Your instructions. Look through the data for the string "heading". Copy every line where it is found.

Records from a collection
>>>>>

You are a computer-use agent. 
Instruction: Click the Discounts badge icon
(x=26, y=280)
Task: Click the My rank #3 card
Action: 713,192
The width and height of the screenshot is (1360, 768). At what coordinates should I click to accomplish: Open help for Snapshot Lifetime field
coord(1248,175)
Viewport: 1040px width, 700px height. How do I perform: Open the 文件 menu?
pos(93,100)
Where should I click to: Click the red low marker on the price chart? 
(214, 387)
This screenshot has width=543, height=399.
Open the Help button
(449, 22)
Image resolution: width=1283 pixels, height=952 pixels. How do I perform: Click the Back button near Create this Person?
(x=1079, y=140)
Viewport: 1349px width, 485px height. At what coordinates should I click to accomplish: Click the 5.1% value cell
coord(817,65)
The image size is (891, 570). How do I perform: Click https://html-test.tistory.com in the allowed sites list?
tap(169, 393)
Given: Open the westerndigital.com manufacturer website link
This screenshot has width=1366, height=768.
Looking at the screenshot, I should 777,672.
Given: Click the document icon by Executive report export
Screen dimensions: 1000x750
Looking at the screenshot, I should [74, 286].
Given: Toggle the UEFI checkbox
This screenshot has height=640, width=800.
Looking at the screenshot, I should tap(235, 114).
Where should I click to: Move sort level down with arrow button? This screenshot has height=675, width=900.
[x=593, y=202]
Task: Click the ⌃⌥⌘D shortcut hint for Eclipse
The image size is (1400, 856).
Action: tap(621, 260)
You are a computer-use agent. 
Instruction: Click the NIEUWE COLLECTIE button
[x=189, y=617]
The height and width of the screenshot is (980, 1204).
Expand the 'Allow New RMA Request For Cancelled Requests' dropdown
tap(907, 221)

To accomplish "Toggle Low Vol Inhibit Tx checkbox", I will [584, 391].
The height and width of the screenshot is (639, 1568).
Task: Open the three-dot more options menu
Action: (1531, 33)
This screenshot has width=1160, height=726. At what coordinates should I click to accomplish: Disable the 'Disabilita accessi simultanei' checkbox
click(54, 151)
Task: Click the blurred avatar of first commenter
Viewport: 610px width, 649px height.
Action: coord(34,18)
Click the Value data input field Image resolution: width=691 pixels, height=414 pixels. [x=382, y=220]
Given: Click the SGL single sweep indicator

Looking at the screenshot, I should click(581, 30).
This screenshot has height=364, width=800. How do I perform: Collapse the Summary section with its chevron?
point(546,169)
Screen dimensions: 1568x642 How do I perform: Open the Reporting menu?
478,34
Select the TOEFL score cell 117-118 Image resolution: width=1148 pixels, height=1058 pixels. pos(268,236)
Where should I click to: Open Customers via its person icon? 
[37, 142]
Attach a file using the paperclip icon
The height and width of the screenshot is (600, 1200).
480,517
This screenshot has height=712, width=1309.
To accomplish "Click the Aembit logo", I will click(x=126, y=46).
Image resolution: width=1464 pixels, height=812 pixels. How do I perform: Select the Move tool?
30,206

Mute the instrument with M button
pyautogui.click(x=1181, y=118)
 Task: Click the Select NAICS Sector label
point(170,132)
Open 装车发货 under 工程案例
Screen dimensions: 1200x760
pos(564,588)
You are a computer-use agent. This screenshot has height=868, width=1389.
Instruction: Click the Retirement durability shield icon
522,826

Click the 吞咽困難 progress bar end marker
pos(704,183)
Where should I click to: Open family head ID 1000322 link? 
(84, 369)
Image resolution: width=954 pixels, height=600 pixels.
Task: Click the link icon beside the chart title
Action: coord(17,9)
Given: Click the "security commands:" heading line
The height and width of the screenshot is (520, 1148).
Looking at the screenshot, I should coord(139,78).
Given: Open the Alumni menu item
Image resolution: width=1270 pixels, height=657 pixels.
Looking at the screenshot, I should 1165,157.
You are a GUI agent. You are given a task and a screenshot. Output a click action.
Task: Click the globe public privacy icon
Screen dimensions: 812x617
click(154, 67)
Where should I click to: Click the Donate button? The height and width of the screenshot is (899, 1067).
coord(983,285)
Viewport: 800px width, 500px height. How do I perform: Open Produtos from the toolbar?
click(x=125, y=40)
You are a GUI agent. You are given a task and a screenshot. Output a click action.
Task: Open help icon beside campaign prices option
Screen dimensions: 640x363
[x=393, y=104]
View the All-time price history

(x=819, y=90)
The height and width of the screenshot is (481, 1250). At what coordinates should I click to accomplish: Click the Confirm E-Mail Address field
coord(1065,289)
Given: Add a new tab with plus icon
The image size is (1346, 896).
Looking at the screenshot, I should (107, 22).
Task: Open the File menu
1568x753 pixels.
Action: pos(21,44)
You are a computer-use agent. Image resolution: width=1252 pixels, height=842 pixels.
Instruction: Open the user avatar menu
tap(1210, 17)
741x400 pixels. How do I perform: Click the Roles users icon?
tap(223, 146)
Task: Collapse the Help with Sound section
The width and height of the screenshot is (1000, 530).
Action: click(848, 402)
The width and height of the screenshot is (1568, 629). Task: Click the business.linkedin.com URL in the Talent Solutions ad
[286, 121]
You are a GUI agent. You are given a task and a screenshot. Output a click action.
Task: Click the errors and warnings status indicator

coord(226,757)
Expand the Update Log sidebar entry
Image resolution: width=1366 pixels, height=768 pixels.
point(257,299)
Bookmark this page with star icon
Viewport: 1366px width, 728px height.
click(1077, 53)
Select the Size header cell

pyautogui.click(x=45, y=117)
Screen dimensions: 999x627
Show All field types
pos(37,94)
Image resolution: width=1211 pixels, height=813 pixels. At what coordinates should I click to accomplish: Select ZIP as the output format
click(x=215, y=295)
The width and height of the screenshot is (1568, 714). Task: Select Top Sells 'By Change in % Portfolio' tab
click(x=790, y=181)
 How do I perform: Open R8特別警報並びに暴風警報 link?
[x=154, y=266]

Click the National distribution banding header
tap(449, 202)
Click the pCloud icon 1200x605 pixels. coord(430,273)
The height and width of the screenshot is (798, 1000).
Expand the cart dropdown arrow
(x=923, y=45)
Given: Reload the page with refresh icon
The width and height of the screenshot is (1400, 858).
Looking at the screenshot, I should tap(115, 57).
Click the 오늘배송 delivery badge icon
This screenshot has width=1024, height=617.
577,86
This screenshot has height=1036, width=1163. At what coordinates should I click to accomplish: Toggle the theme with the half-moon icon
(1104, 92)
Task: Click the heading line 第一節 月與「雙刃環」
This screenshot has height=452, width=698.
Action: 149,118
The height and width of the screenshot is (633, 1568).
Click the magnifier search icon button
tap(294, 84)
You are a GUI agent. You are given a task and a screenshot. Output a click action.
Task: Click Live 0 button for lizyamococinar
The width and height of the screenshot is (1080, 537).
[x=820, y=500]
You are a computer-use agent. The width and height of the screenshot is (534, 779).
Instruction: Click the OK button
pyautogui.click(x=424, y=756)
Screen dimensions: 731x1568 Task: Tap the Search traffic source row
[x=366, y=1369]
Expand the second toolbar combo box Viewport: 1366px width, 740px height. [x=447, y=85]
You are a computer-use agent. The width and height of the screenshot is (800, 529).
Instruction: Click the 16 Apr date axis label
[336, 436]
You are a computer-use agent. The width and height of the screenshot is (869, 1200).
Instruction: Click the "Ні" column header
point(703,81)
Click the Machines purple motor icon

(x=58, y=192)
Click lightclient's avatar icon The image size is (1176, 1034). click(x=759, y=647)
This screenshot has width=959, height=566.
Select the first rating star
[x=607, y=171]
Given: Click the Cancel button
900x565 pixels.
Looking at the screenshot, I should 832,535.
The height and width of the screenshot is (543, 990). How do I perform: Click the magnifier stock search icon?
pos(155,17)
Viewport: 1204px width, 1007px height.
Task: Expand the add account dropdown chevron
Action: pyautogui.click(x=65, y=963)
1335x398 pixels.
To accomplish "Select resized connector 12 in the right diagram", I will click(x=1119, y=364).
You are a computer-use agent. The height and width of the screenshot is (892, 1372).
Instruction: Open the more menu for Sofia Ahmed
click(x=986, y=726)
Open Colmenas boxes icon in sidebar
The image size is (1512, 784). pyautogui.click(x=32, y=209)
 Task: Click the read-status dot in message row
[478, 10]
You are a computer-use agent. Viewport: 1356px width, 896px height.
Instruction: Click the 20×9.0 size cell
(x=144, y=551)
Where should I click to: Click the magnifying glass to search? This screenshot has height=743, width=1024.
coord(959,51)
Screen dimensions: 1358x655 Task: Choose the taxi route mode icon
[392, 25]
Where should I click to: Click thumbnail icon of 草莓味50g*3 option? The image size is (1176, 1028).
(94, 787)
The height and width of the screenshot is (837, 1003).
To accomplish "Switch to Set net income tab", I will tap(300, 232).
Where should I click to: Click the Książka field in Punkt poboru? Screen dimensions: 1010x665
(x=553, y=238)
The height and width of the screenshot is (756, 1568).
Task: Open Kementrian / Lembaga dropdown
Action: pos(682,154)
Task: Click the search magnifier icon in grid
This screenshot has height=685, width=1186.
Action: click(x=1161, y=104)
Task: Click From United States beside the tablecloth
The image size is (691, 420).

<<<<<

Written answer.
Given: Click the "security commands:" heading line
Task: Click the heading line 第一節 月與「雙刃環」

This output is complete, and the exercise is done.